Interestingly, RNase J is encoded in an operon together with the gene encoding DapA, a protein involved in biosynthesis of an intermediate for mycobacterial peptidoglycan synthesis [84]. Escherichia coli RppH activity is stimulated by DapF [85], a metabolic enzyme involved in peptidoglycan biosynthesis [86]. Functional links between mRNA degradation and cell envelope biosynthesis therefore seem to be conserved across the bacterial domain. It is tempting to speculate that this functional link could facilitate the rapid changes in bacterial gene expression in response to stressors that impact the cell envelope; more work is needed to investigate this hypothesis.

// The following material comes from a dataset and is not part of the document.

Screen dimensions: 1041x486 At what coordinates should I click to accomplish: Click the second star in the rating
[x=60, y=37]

Biomolecular condensates have recently gained recognition as mechanisms for bacterial cells to organize their cytoplasm into membraneless compartments with distinct roles as well as to stimulate chemical reactions by increasing local concentrations of enzymes and substrates [65, 87]. Several biomolecular condensates have been described in bacteria, such as BR-bodies (composed of the RNase E-based RNA degradosome and its substrates) [22], RNA polymerase clusters [88], and condensates of the transcription termination factor Rho [89], among others [90]. In Mtb, RNase E has been described as forming condensates [66], as well as the ABC transporter Rv1747, which phase separates depending on its phosphorylation status [91]. The overlap of RppH_Mtb puncta with RNase E and RNase J puncta would be consistent with a model in which degradation proteins form condensates that serve as mRNA degradation hubs. However, this idea is inconsistent with our observation that the presence of RppH_Mtb appears to decrease rather than increase mRNA degradation rates. It seems likely that the role of RppH_Mtb is more complex; for example, those RppH_Mtb condensates that do not include RNases could conceivably sequester mRNAs away from RNases and thus protect them from degradation.

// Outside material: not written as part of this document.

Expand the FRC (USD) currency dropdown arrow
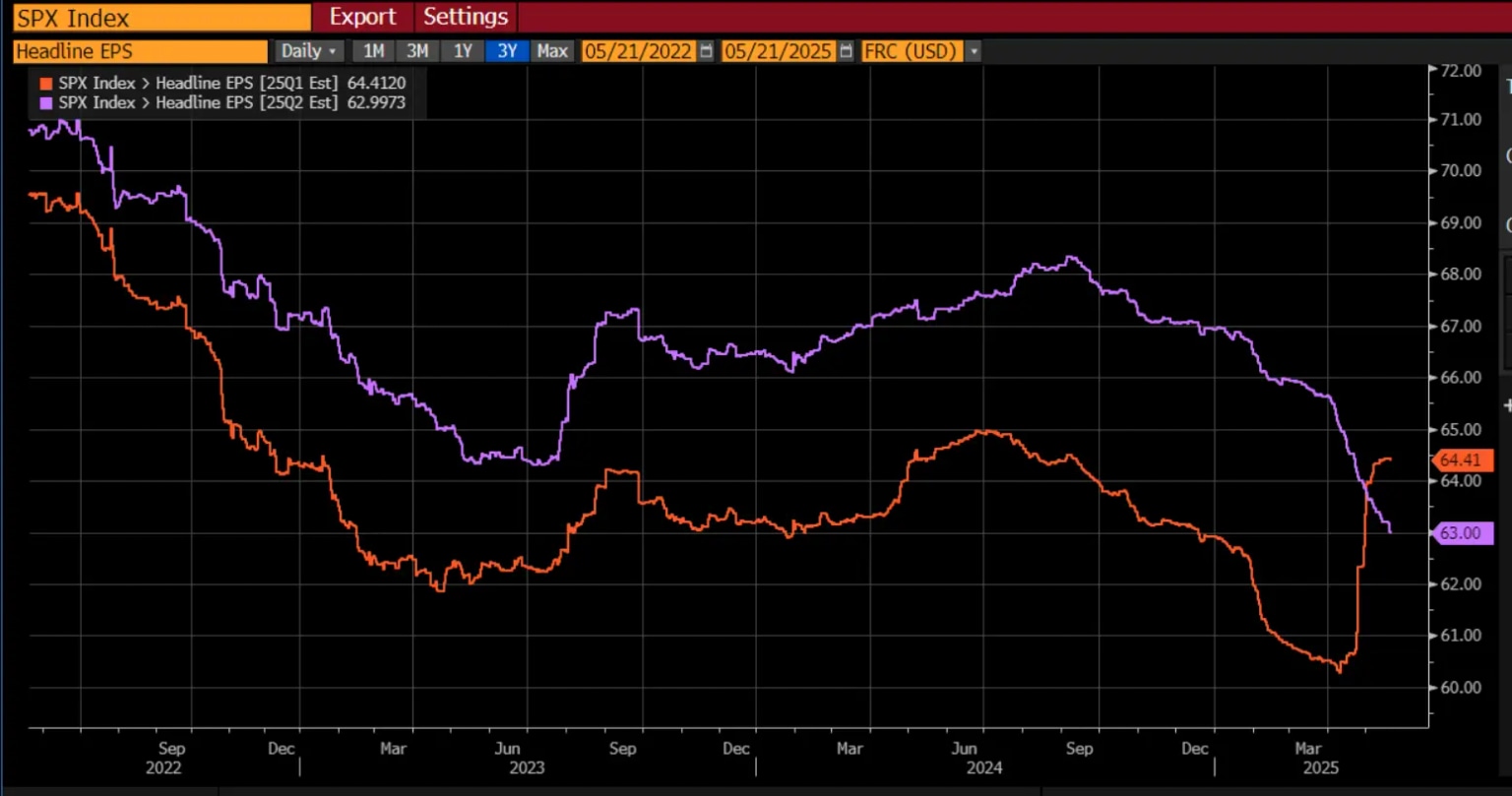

Mycobacterial RppHs are the only RppH orthologs described so far that have large IDRs, and our results support a model where the N-terminal IDR is required for condensate formation. Escherichia coli RppH is predicted to have a very short IDR at its C-terminus consisting of only 11 amino acids, and the same is true for the first 10 amino acids of Bdellovibrio bacteriovorus RppH. It would be interesting to determine if other RppH orthologs are capable of forming biomolecular condensates, either by an IDR-independent pathway or by being recruited by an IDR-containing protein, as this compartmentalization could be a mechanism that bacteria use for regulating mRNA degradation. Intriguingly, the eukaryotic mRNA decapping enzyme Dcp2 (a Nudix hydrolase) has a large IDR at its C-terminus involved in the formation of P-bodies, a biomolecular condensate enriched in mRNA decay proteins [92]. The parallelism of condensate formation by RNA 5′ end modification enzymes (RppH in mycobacteria and Dcp2 in eukaryotes) shows that compartmentalization of this RNA degradation step is broadly conserved.

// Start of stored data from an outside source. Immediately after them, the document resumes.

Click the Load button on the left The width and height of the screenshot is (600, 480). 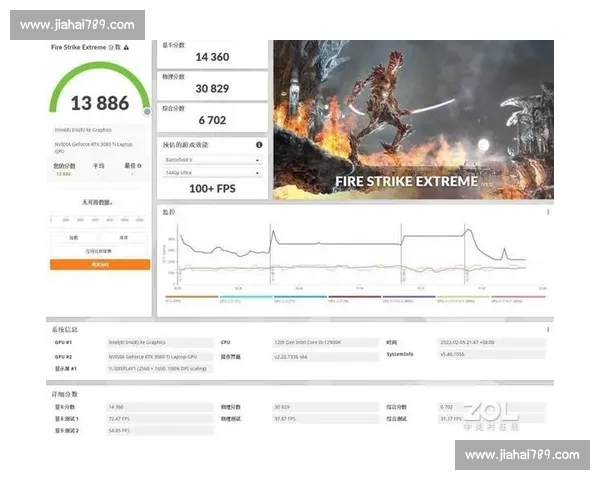(74, 238)
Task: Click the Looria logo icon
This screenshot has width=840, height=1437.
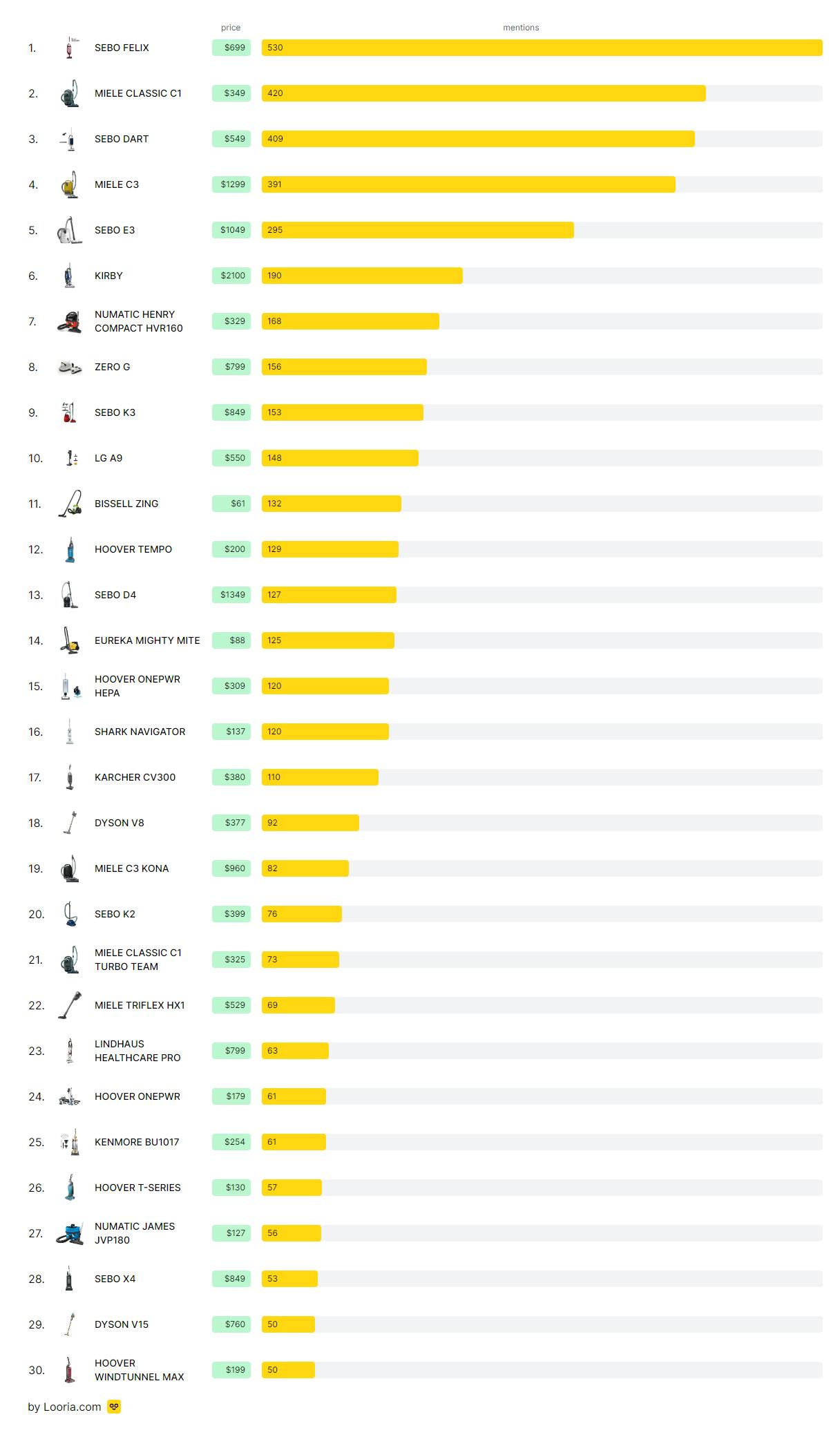Action: click(x=114, y=1407)
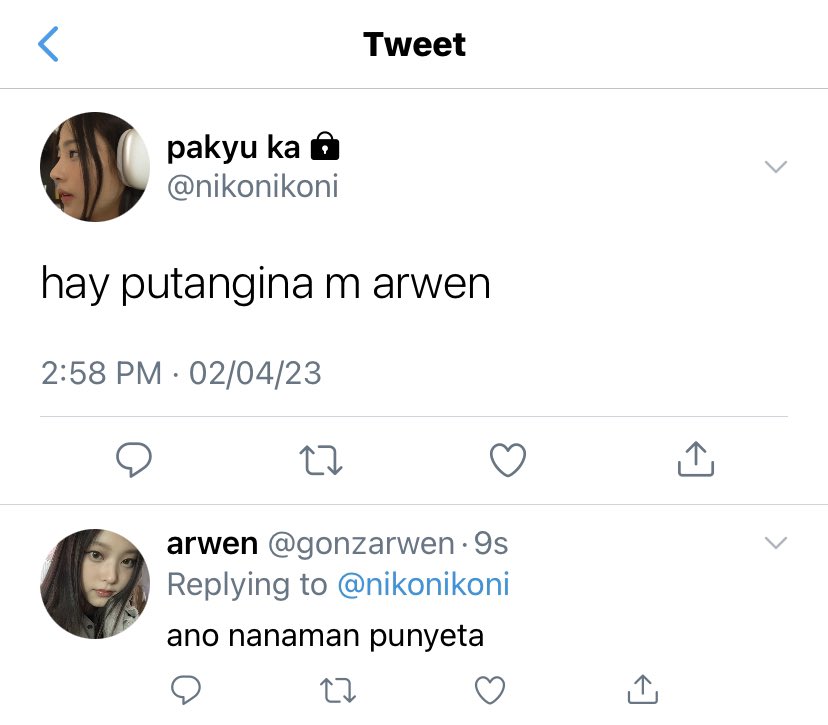Open the pakyu ka display name
The height and width of the screenshot is (725, 828).
(233, 148)
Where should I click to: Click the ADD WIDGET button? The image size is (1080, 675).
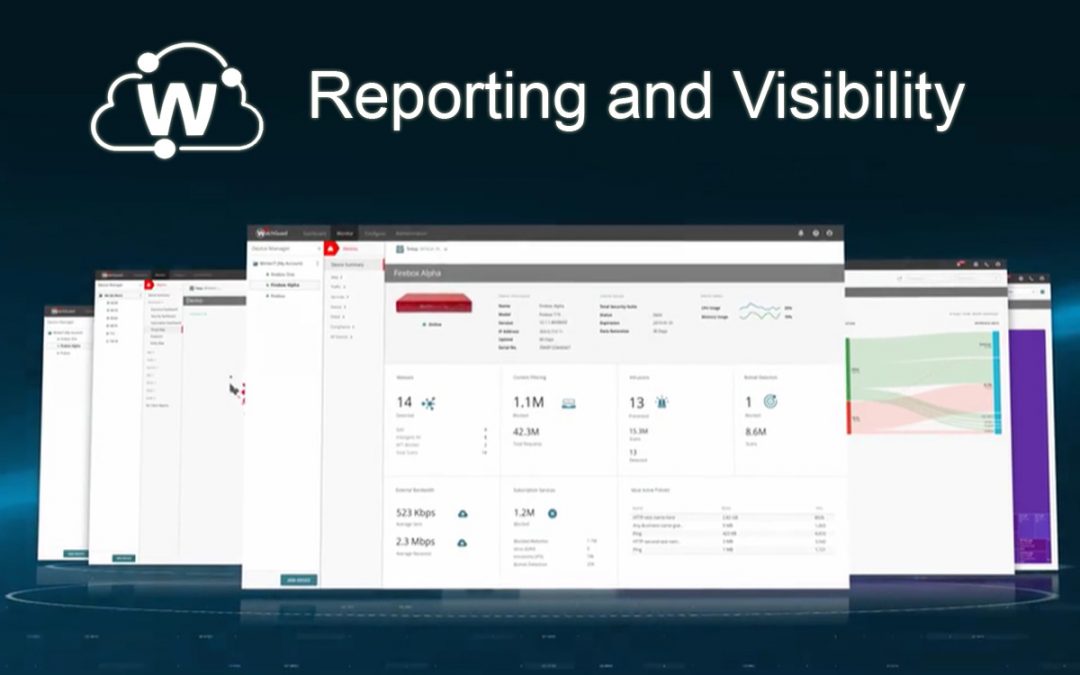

The results presented here support the designation of MutT4 (Rv3908) as the RppH enzyme in mycobacteria. Further studies on the proteins that interact with RppH_Mtb and the dynamics and role of condensate formation will shed light on its surprisingly complex role in mycobacterial mRNA degradation.

Supplementary data

Supplementary data is available at NAR online.

Conflict of interest

None declared.

Funding

This work was supported by the NSF grant number 1652756 (to S.S.S.); NIH grant numbers AI143575 (to S.S.S. and J.C.S.), AI156415 (to S.S.S.), and AI179080 (to M.S.S.); by Welch Foundation grant A-0015 (to J.C.S.); and by the University of Massachusetts Amherst Institute for Applied Life Sciences Midigrant and Core Facilities Incentive Funds (to I.L.).

Data availability

RNA-seq data are available in the NCBI Gene Expression Omnibus (GEO) repository (Accession number GSE292713).